#### [What you should do]
The answer must consist solely of the lines from the opening line of the entries through the line with "Given: Choose the Webhook action type", transcribed exactly and without any pictures.

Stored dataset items
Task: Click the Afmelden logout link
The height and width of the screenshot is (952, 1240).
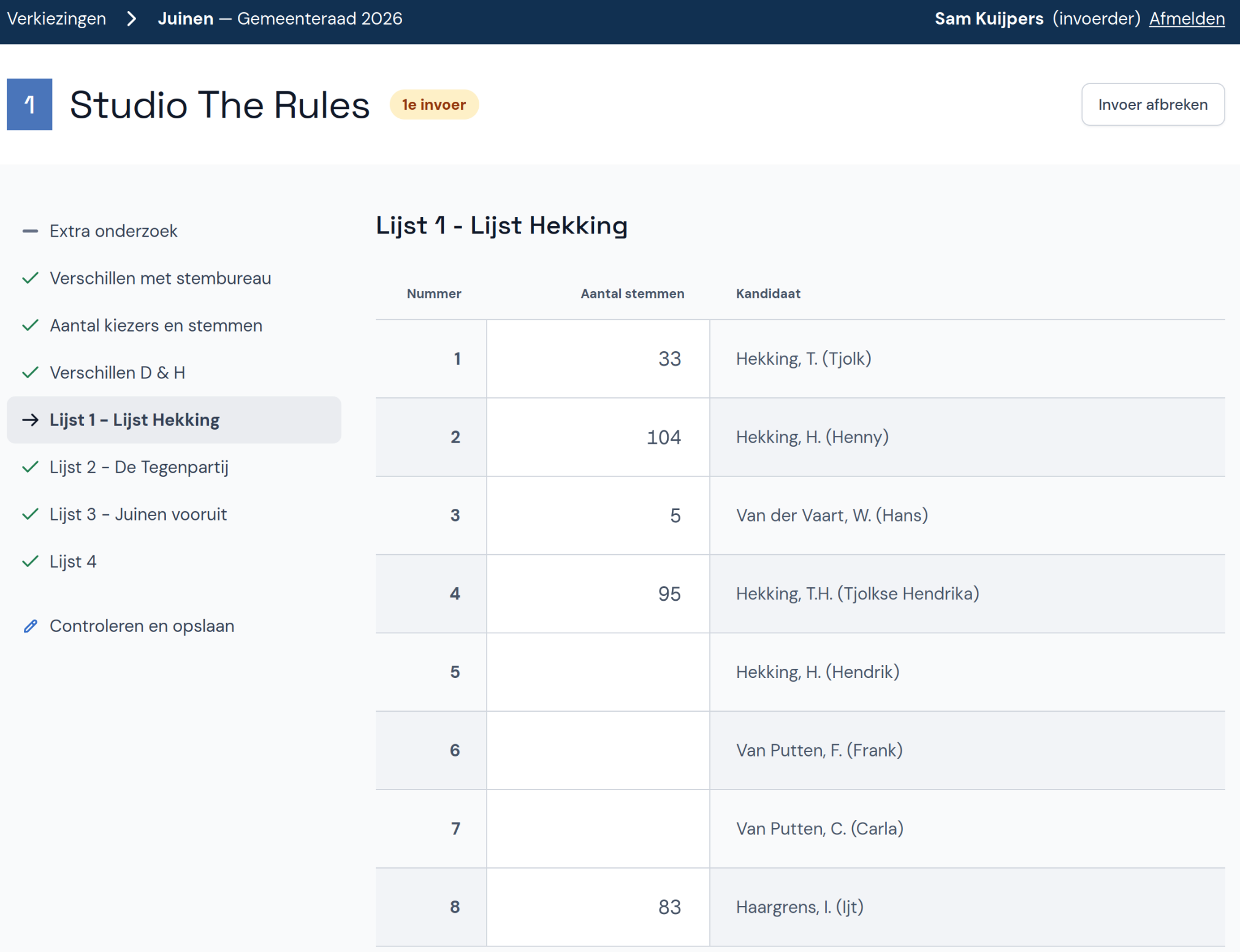Action: 1186,18
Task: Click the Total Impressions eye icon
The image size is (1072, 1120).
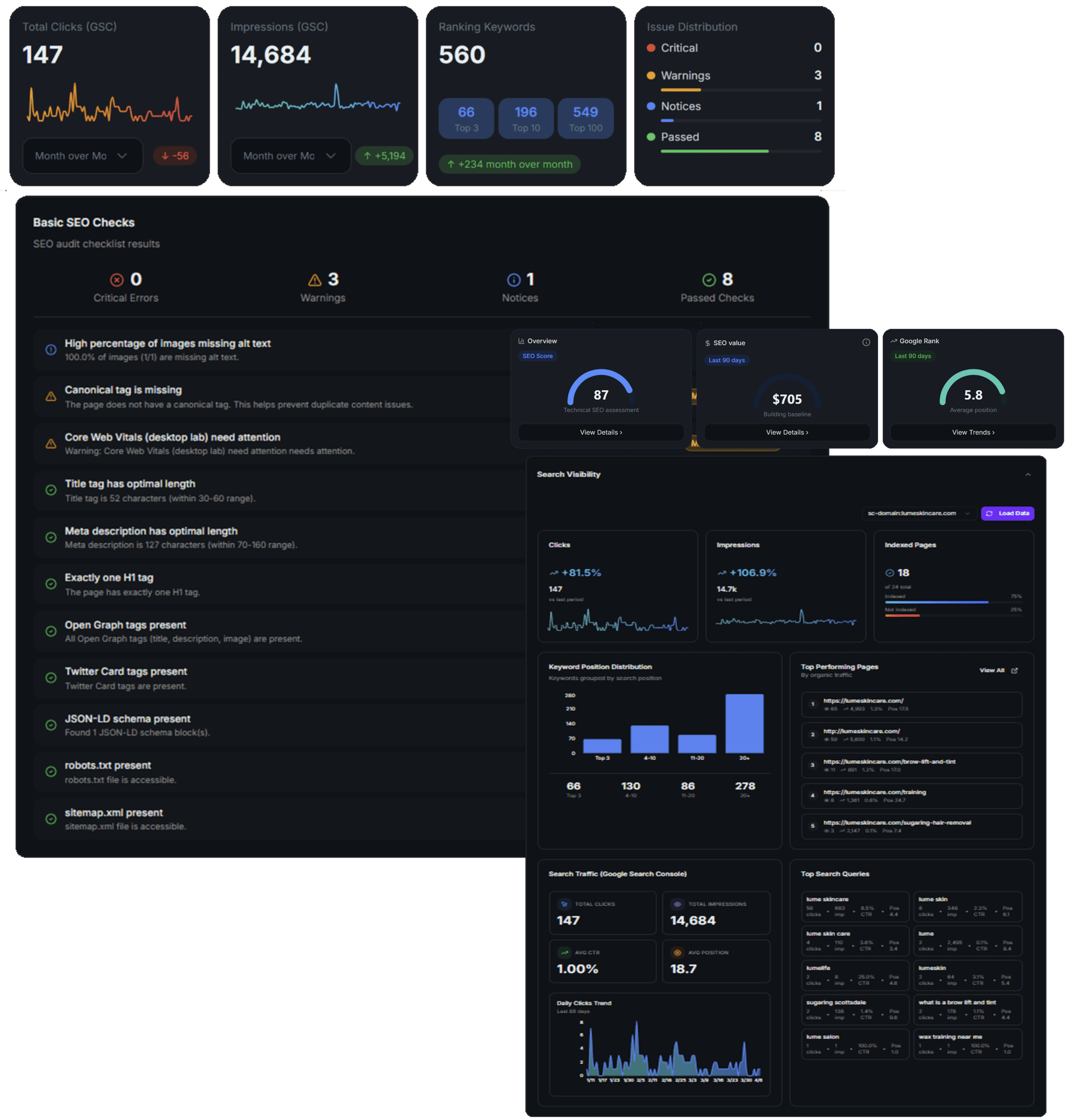Action: pyautogui.click(x=678, y=904)
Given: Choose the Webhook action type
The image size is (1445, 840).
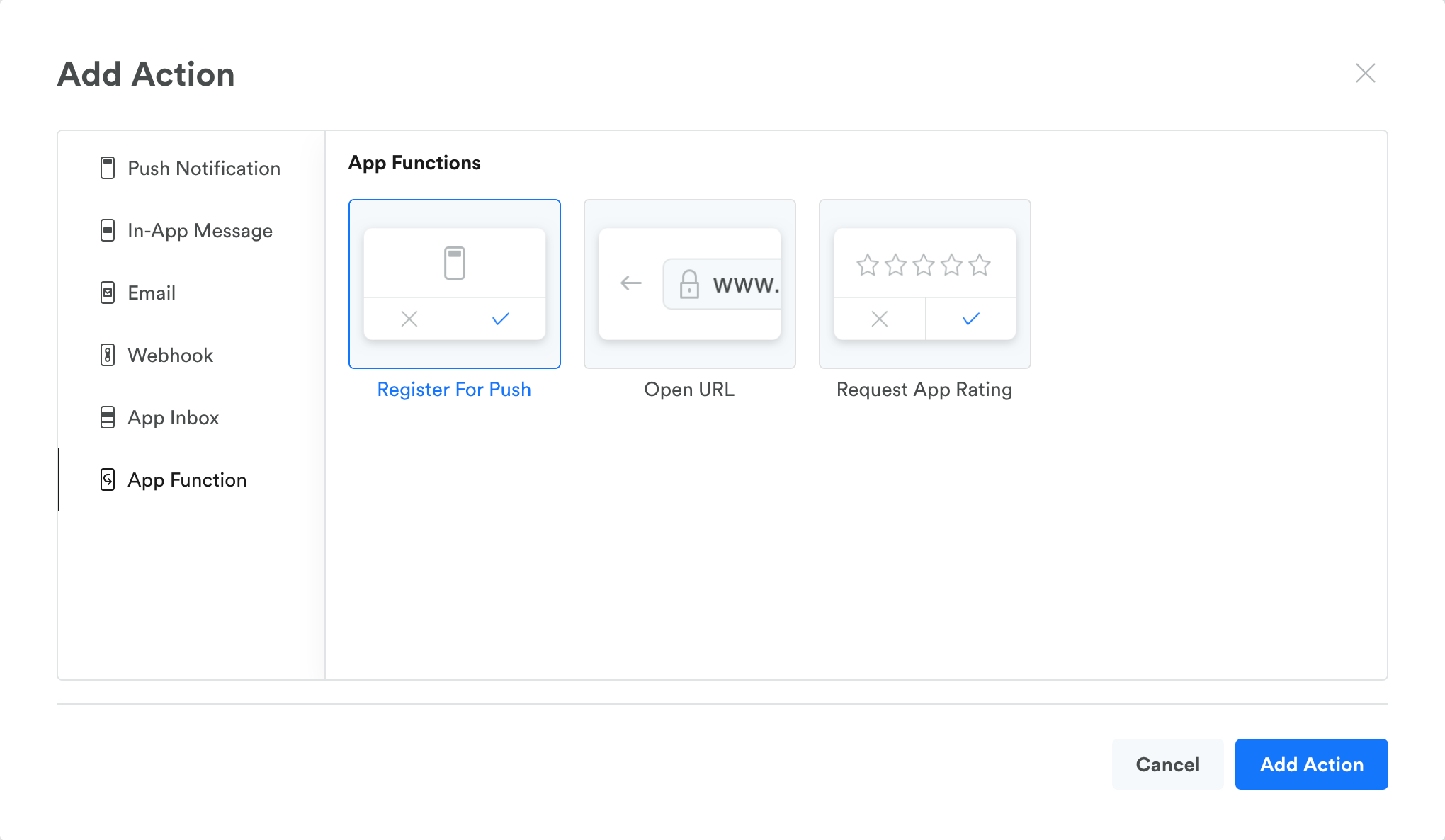Looking at the screenshot, I should (x=170, y=356).
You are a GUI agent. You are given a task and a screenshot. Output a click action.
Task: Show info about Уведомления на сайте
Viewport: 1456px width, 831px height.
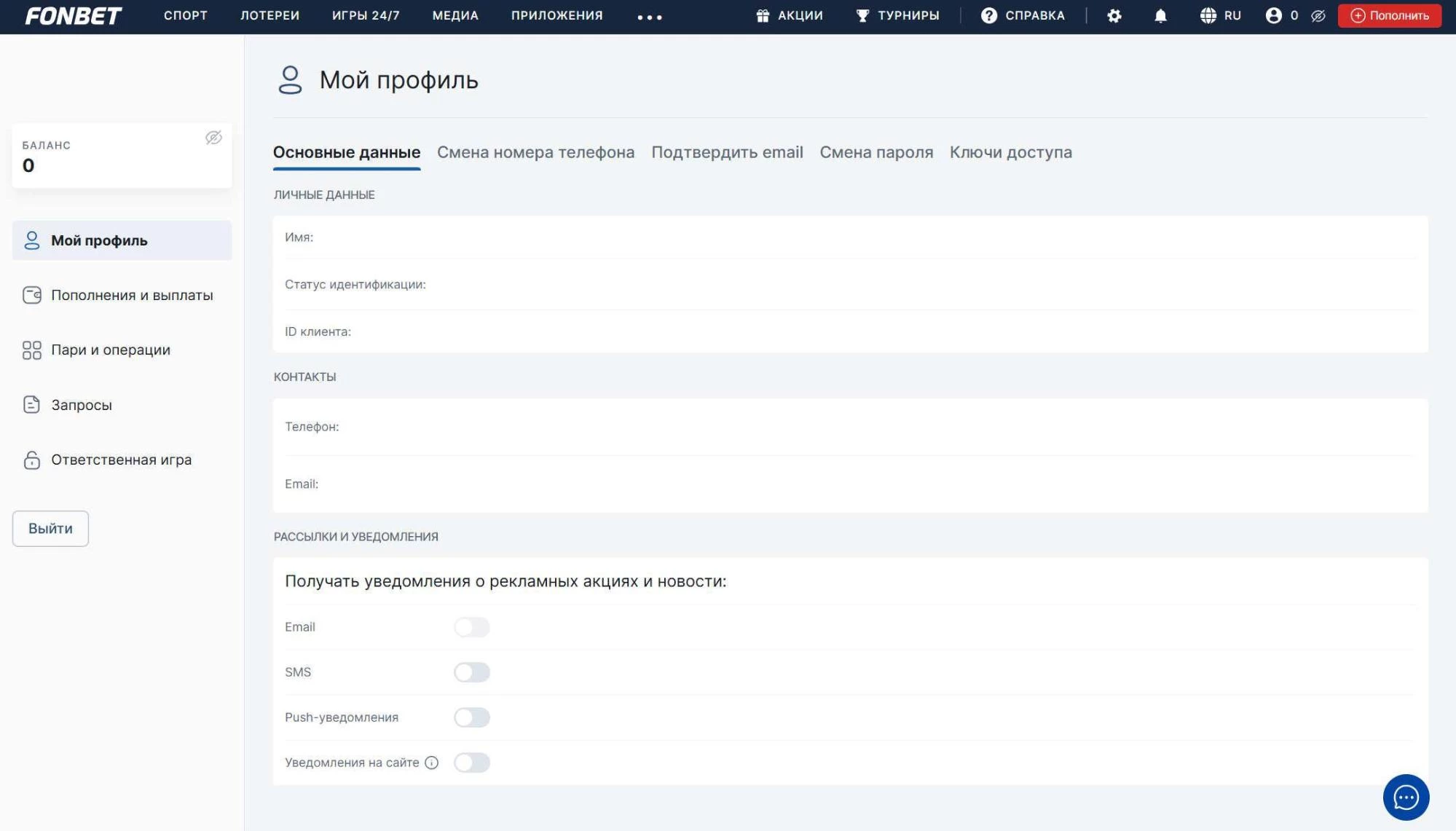pyautogui.click(x=433, y=763)
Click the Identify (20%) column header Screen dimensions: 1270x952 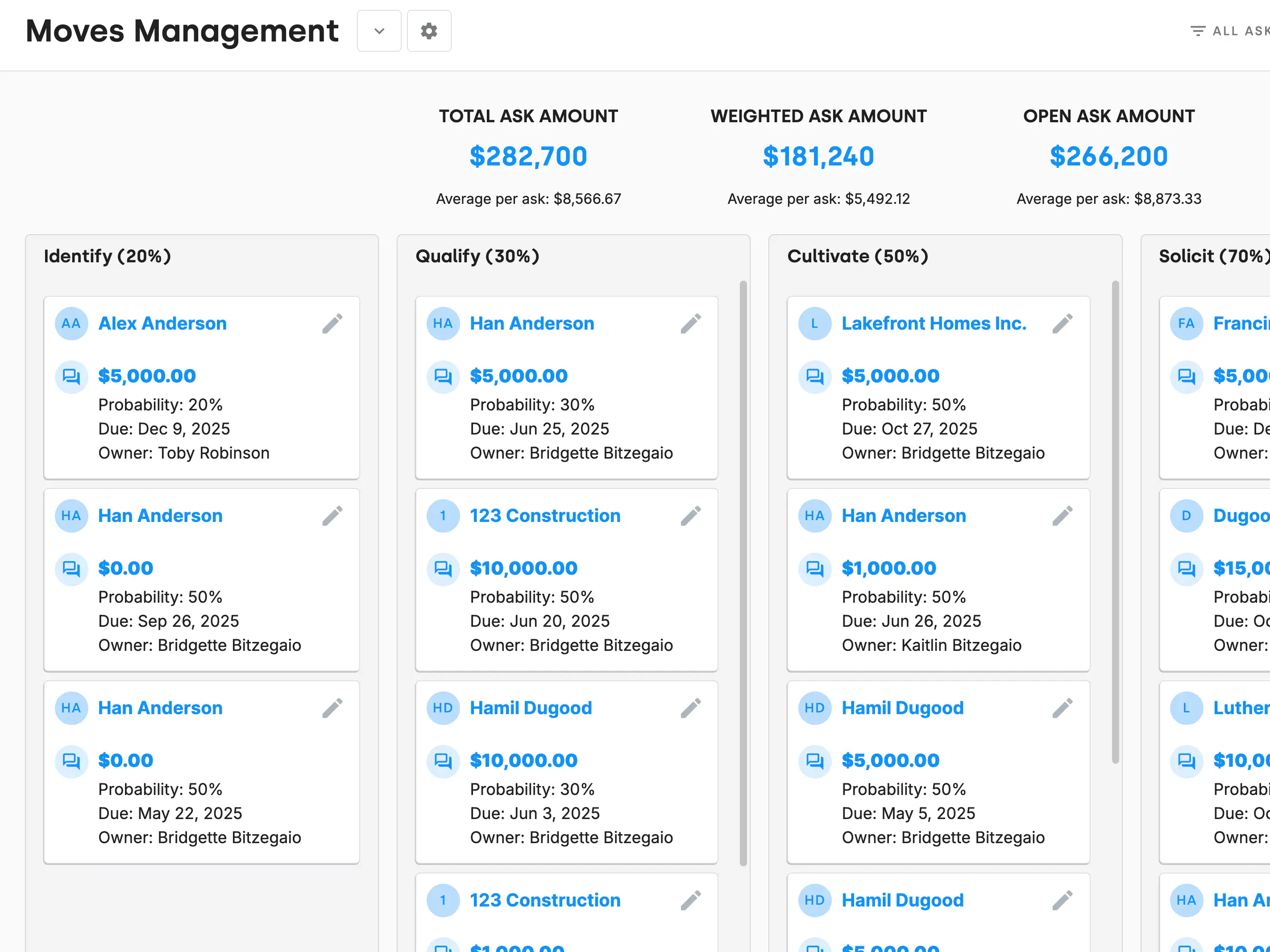[108, 256]
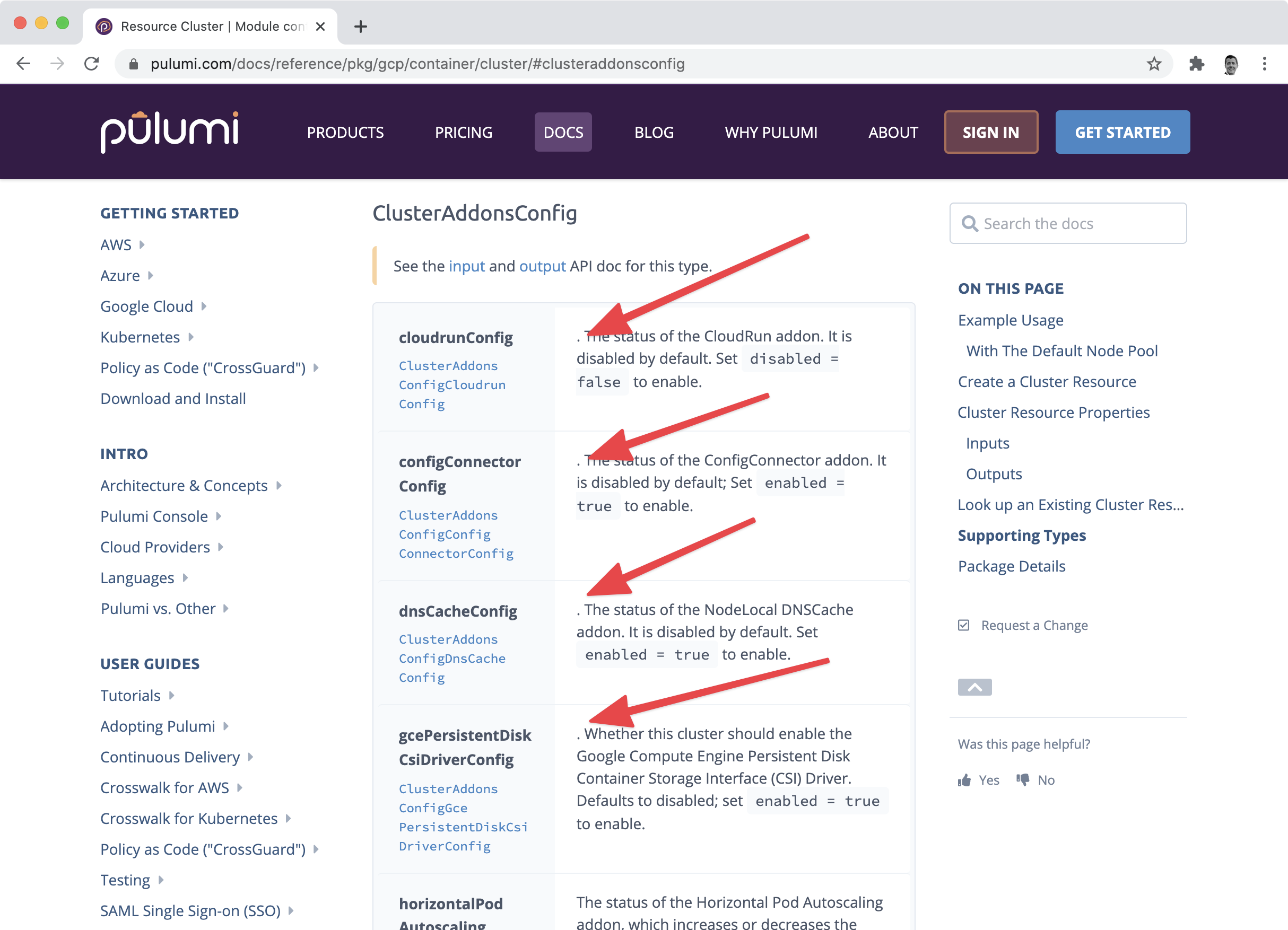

#### [Answer to this task]
Task: Click the Afmelden logout link
The height and width of the screenshot is (952, 1240).
Action: 1186,18
Task: Click the Total Impressions eye icon
The image size is (1072, 1120).
Action: pyautogui.click(x=678, y=904)
Given: Choose the Webhook action type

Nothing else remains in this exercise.